Arthur D. Riggs

Human embryonic stem cells should undergo quality assessment before scientists use them, according to investigators from City of Hope and the University of California, Los Angeles. Their study appeared in the March 12 issue of Proceedings of the National Academy of Sciences.

The research team found that certain genes that are inactive in normal human embryonic stem cells actually were turned on in government-approved cell lines. No one can say for certain how the changes affect the cells, but reactivation of these genes indicates the stem cells are no longer normal and may not be ideal for many therapeutic or research uses.

By gauging the quality of human embryonic stem cells, researchers could identify in advance which cells are most likely to cause problems.  Stem cells are “seed” cells that can transform into all other cell types. As they mature, they develop into the various tissues of the body.

Experts maintain that human embryonic stem cells may be the most useful form of stem cells. These cells come from early stage human embryos. Unlike so-called “adult” stem cells, which only last for a limited number of generations in the lab, embryonic stem cells are essentially immortal. They can grow for countless, if not infinite, generations.  The immortality of stem cells is important to their potential therapeutic use.

“Most applications of stem cells aren’t intended to use them at their earliest stage,” said Arthur D. Riggs, Ph.D., director emeritus of Beckman Research Institute. Instead, researchers or clinicians will grow the embryonic stem cells into the desired tissue type and then use those matured cells for therapy or research. Embryonic stem cell lines provide an unlimited, stable source for these cells.
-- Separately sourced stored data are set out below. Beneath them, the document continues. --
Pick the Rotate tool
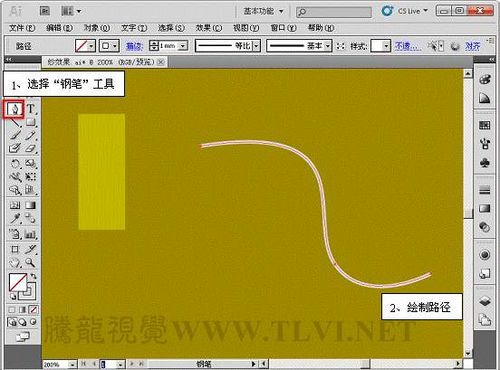Screen dimensions: 500x370 [x=15, y=163]
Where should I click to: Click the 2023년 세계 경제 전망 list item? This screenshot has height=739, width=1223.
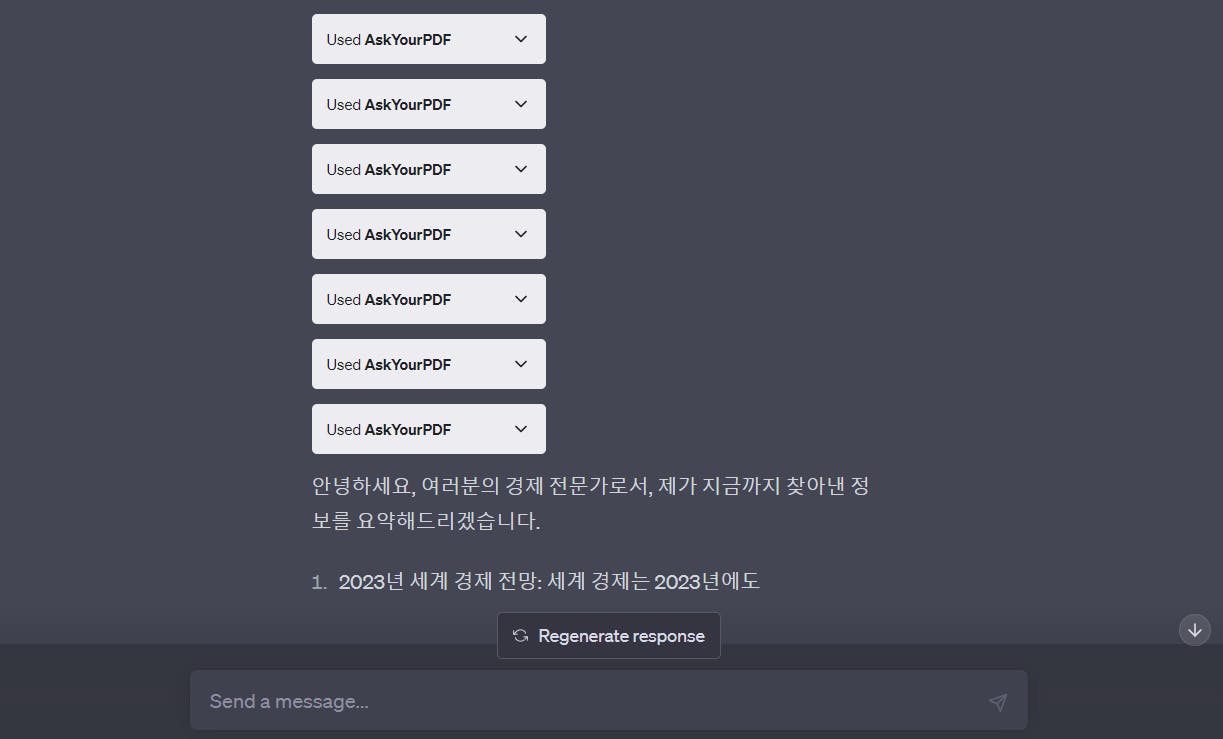(549, 581)
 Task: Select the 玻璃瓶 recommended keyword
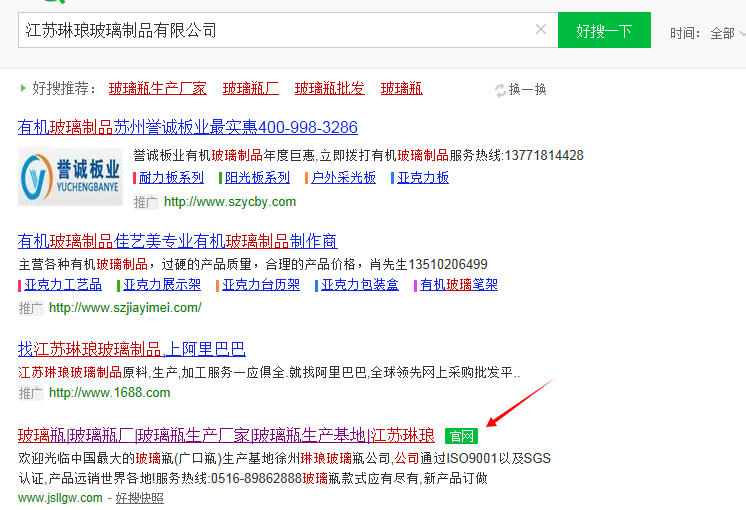coord(402,89)

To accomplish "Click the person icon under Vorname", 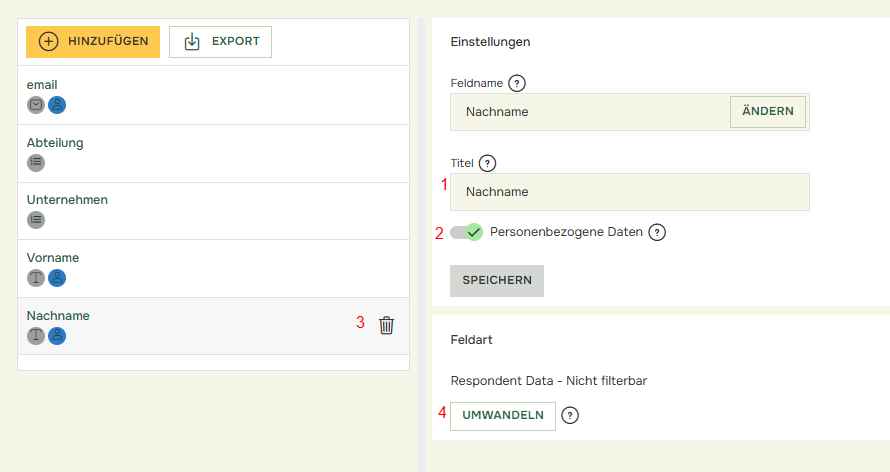I will [57, 278].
The study indicates most if not all of the human embryonic stem cell lines that the
National Institutes of Health approved for government-funded use exhibit unusual characteristics, and some are clearly irregular. Only 19 usable embryonic stem cell lines are currently approved for use in the United States.

Riggs noted one particular defect in the cells.

“We found that existing female human embryonic stem cells are likely to be abnormal with regard to X-chromosome inactivation,” he said.

X chromosomes contain genes that determine the sex of an individual. Female cells have two X chromosomes; men have one X and one Y chromosome. For female cells to behave normally, one of the two X chromosomes must be inactive.

Cells turn off one copy of an X chromosome through epigenetic mechanisms — processes that modify DNA’s function.

The recent study found that, while all cell lines were abnormal, some clearly showed partial reactivation of the X chromosome that was supposed to be dormant. Scientists cannot entirely predict the effects of this partial reactivation, but they believe it could significantly hurt the cells’ usefulness.

Riggs believes all human embryonic stem cell lines should undergo analysis to determine their epigenetic status. He is working with Gerd Pfeifer, Ph.D., Lester M. and Irene C. Finkelstein Chair in Biology, to develop a method to do so.

Riggs has been studying epigenetics for nearly 40 years. The National Academy of Sciences recently elected him a member due in large part to his pioneering work in the field.

In August 2001, President George W. Bush prohibited any federal funding for research involving human embryonic stem cells research outside of already existing embryonic stem cell lines. He made the controversial decision due to moral concerns over the destruction of human embryos.